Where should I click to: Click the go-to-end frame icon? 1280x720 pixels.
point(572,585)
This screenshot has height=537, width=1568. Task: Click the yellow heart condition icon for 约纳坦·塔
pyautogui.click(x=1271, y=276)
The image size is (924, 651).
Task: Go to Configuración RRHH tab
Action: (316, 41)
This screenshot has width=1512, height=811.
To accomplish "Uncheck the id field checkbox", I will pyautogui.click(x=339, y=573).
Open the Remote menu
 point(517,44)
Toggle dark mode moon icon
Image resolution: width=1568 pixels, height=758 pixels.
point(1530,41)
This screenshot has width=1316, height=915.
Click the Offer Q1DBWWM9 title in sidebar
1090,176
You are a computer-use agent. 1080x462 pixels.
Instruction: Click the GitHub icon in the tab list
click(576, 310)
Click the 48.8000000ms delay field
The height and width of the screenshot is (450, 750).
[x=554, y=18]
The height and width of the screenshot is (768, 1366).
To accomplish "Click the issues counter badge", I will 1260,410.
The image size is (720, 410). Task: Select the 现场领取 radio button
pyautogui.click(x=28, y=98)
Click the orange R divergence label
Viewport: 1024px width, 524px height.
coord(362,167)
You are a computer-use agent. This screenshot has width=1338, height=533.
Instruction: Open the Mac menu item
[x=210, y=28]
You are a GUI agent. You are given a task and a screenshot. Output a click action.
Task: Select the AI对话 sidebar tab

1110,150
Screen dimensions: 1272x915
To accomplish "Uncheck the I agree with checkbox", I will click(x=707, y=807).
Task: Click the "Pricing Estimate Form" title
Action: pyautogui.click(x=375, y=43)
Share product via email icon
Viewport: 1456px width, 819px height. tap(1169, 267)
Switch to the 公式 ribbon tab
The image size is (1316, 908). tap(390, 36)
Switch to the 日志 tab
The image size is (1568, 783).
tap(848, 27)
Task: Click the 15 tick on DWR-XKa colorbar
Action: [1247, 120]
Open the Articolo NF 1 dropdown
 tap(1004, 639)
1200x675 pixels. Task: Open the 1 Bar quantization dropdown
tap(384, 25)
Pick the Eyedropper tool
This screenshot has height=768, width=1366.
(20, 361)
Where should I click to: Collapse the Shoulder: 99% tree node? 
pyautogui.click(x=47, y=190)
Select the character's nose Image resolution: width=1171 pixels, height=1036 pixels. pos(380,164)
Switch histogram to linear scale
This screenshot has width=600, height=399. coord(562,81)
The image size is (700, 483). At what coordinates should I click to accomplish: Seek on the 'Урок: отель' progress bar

§ **WHAT THIS TASK INVOLVES**
Take from the listing every line in which the word "agent" appears.

§ **RESPONSE TO THIS TASK**
You are a computer-use agent. 1080x462 pixels.
You are a computer-use agent. This screenshot has width=1338, height=533.
You are a GUI agent. You are given a task and a screenshot. Output a click action.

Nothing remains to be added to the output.